What it offers Pure protection with no savings or investment feature.
Protection and an investment component. Premiums are invested to build up cash value in addition to paying for insurance coverage.
Suitable for Insurance coverage for a limited period of time (e.g. duration in which your dependents are financially reliant on you). Life-long insurance coverage with an investment component.
Cost Generally cheaper as there is no investment component. Typically more expensive, as premiums are also invested to build cash value.
Cash value
None. Builds up over time.
Note: There may be no or little cash value if you end the policy in the first few years as most of the premiums would have been used to pay for the initial administrative expenses.
What DPI covers
The features of DPI are broadly standardised for easy comparison. But do read the small print, as not all DPI products are the same across life insurance companies.
Protection amount
You can buy protection of up to $400,000, based on your needs:
Sum assured
Term DPI: $50,000 to $400,000 per insurer
Whole Life DPI: $50,000 to $200,000 per insurer
The maximum sum assured is aggregated for all Term DPI and Whole Life DPI at $400,000.

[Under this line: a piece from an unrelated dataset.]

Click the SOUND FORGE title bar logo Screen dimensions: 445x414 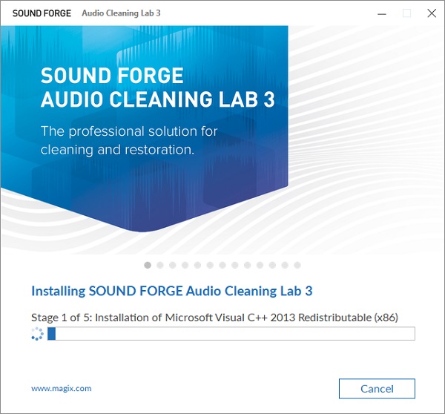42,13
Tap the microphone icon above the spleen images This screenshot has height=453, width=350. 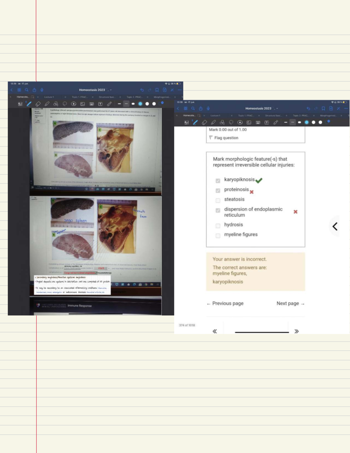point(42,90)
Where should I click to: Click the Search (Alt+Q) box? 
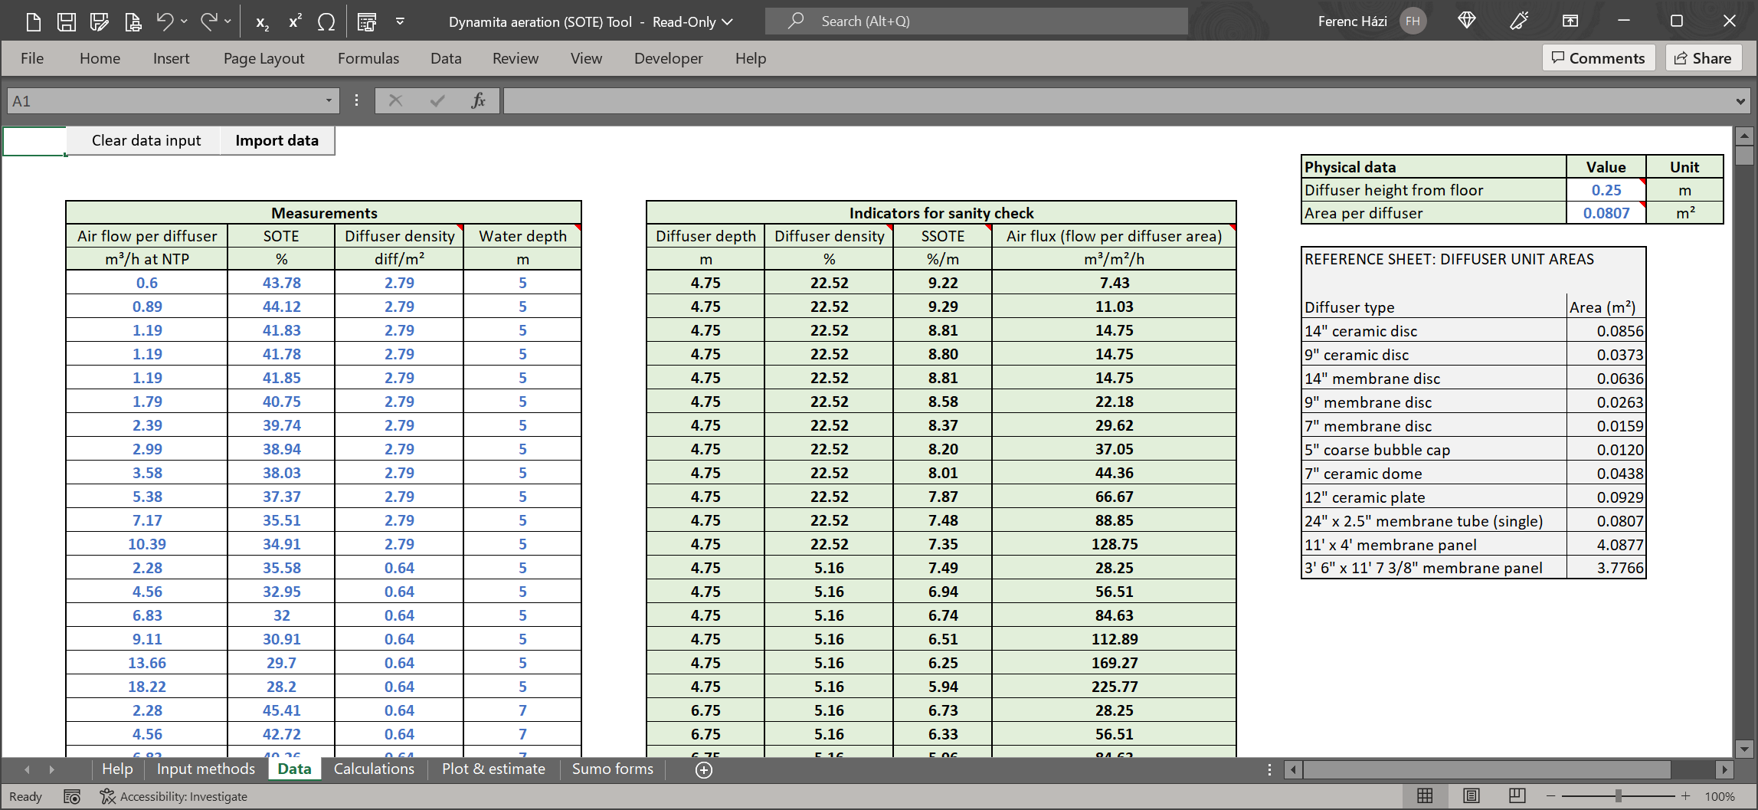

Entry age Minimum age: 18 years old
Maximum age: 45, 60 or 65 years old depending on the type of DPI purchased
Amount of TPD benefit
100% of sum assured
Amount of optional CI rider benefit
100% of sum assured (except for illnesses that require angioplasty and other invasive treatments for coronary artery).
For illnesses that require angioplasty and other invasive treatments for coronary artery, the payout will be 10% of the sum assured, subject to a maximum amount of $25,000.
Coverage period
You can choose different coverage periods for a term life DPI. For whole life, consider if you can afford to pay the premiums up to the age you have chosen. Don’t forget, you may not be earning any income after retirement.
Period Term DPI Whole Life DPI
Policy coverage period
5 years (renewable)
20 years (non-renewable)
Up to age 65 (non-renewable)
TPD and optional CI benefits cover up to age 65; death and terminal illness benefits cover up to age 85.
Up to death of insured or up to a specified maturity age (e.g. 99 years old), except for TPD benefits which will be up to age 65.
Premium paying period Same as policy coverage period. Up to age 70 or age 85.
Which insurers offer DPI
Most life insurance companies offer DPI. You may choose to buy directly from their customer service centres or websites, if available.
How to buy DPI
If you’re considering DPI,
- Do your research
Understand your own insurance needs. Use the budget and insurance coverage calculators to determine if you can afford the insurance policy and how much coverage you need. - Compare
Shortlist three to four products. Compare their features and benefits on compareFIRST.sg, an online portal that helps you compare products among different insurers.
You can compare the different types of DPI, as well as between DPI and non-DPI, in terms of:
Premiums
Features
Benefits
Cash values
Distribution cost
- Buy directly
Select the product that meets your needs. Buy directly from the customer service centres or websites (if available) of the life insurance company.
Before purchasing any DPI, go through the DPI Fact Sheet and complete the checklist that you will receive from the life insurance company. These documents set out important information that you should consider when buying DPI.